> Requirements
1 – Transcribe the part of the text on the conf crate from "You can also configure" up to and including "that very easily.".
2 – In the text on the conf crate, what does a value_parser take and what does it return?
3 – Write the next part of the text on the conf crate, picking up after its last sentence.

> Source extract
start

You can also override this prefix:

#[derive(Conf)]
pub struct Config {
    #[conf(flatten, prefix="auth")]
    pub auth_service: HttpClientConfig,

    #[conf(flatten, prefix="friend")]
    pub friend_service: HttpClientConfig,

    #[conf(flatten, prefix="snaps")]
    pub snaps_service: HttpClientConfig,
}

You can also configure env prefixes and option prefixes separately if you want that. Setting env_prefix will cause env vars to be prefixed, but not options. long_prefix will cause long-form options to be prefixed, but not env vars. (Short options are never prefixed, so there is not usually a good way to resolve a conflict among them. Short options should be used with caution in a large project.)

Finally, you can also declare prefixes at the level of a struct rather than a field. So for example, if you need every environment variable your program reads to be prefixed with ACME_, you can achieve that very easily.

#[derive(Conf)]
#[conf(env_prefix="ACME_")]
pub struct Config {
    #[conf(flatten, prefix="auth")]
    pub auth_service: HttpClientConfig,

    #[conf(flatten, prefix="friend")]
    pub friend_service: HttpClientConfig,

    #[conf(flatten, prefix="snaps")]
    pub snaps_service: HttpClientConfig,
}

Option<T> can also be used with a flattened structure, so if one of these services is optional, you can simply write:

#[derive(Conf)]
#[conf(env_prefix="ACME_")]
pub struct Config {
    #[conf(flatten, prefix="auth")]
    pub auth_service: HttpClientConfig,

    #[conf(flatten, prefix="friend")]
    pub friend_service: HttpClientConfig,

    #[conf(flatten, prefix="snaps")]
    pub snaps_service: Option<HttpClientConfig>,
}

You can read about all the attributes and usage in the docs or the REFERENCE.md, but hopefully this is enough to get started.

See also the examples.

Topics

This section discusses more advanced features and usage patterns, as well as alternatives.

Reading files

Sometimes, a web service needs to read a file on startup.

One way this can be done in conf is by using the value_parser feature, which works very similarly as in clap.

A value_parser is a function that takes a &str and returns either a value or an error.

For example, if you need to read a yaml file on startup according to a schema, one way you could do that is

use conf::Conf;
use serde::Deserialize;
use std::{error::Error, fs};

#[derive(Deserialize)]
pub struct MyYamlSchema {
    pub example: String,
}

#[derive(Conf)]
pub struct Config {
    #[conf(long, env, value_parser = |file: &str| -> Result<_, Error> { Ok(serde_yaml::from_str(fs::read_to_string(&file)?)?) }]
    pub yaml_file: MyYamlSchema,
}

This will read a file path either from CLI args or from env, then attempt to open the file and parse it according to the yaml schema.

If your value_parser is complex or needs to be reused, the best practice is to put it in a named function.

#[derive(Conf)]
pub struct Config {
    #[conf(long, env, value_parser = utils::read_yaml_file)]
    pub yaml_file: MyYamlSchema,
}

This can be a good pattern for things like reading a certificate or a cryptographic key from a file, which you want to check on startup. This way you will fail fast if the file is not found or is invalid, but also report all other config problems at the same time.

end

> Data segment
start

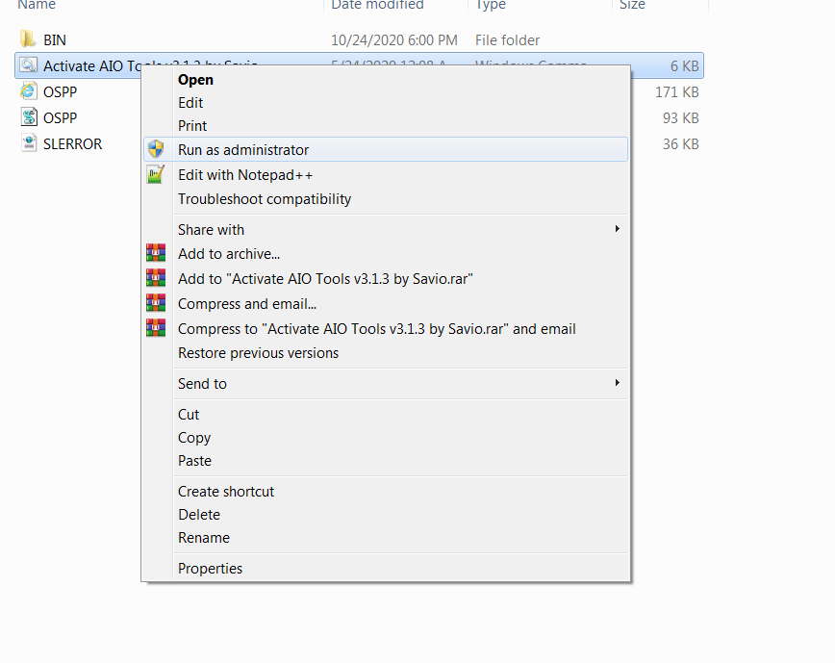Select Troubleshoot compatibility menu entry
The height and width of the screenshot is (663, 835).
click(265, 199)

end

> Outputs by task
1 –
You can also configure env prefixes and option prefixes separately if you want that. Setting env_prefix will cause env vars to be prefixed, but not options. long_prefix will cause long-form options to be prefixed, but not env vars. (Short options are never prefixed, so there is not usually a good way to resolve a conflict among them. Short options should be used with caution in a large project.)

Finally, you can also declare prefixes at the level of a struct rather than a field. So for example, if you need every environment variable your program reads to be prefixed with ACME_, you can achieve that very easily.

2 – It takes a &str and returns either a value or an error.

3 –
This kind of approach would always read the key from a file, but would allow you to specify the file path either in args or in env. This is not the same thing as hierarchical config files though, which we'll discuss next.

Hierarchical config

Hierarchical config is the idea that config values should be merged in from files as well as from args and env.

Applications should follow a hierarchical configuration structure. Use the following order, from highest priority to lowest.

  1. Command-line arguments
  2. Environment variables
  3. Directory or repository-scoped configuration
  4. User-scoped configuration
  5. System-wide configuration
  6. Default configuration shipped with the program.

conf has strong built-in support for (1), (2), and (6) here. To get the others, there are basically two approaches.

.env files

The simplest approach to hierarchical config, IMO, is to use a crate like dotenvy. This crate can search for an .env file, and then set env values if they are not already set in your program. You can do this right before calling Config::parse(), and in this manner achieve hierarchical config, with args > env > .env file > defaults. You can load multiple .env files this way if you need to, searching user-provided paths, default paths, and so on.

In web applications, I often use this approach for development rather than production, and I recommend this approach especially for smaller projects.

If your application has a lot of required values, it may take an engineer a while to figure out how to just run it locally. But you may not want to provide default values in the program that would not be appropriate in production, for safety. Instead, you can provide a .env file which is checked in to the repo, with values which are appropriate for local testing / CI. Then an engineer can use cargo run and it will just work. When you go to build docker containers, you can leave out these .env files, and then be sure that in the deployed environment, kubernetes or similar is in total control, and any missing or misspelled values in the helm charts and whatnot will be loud and fail fast.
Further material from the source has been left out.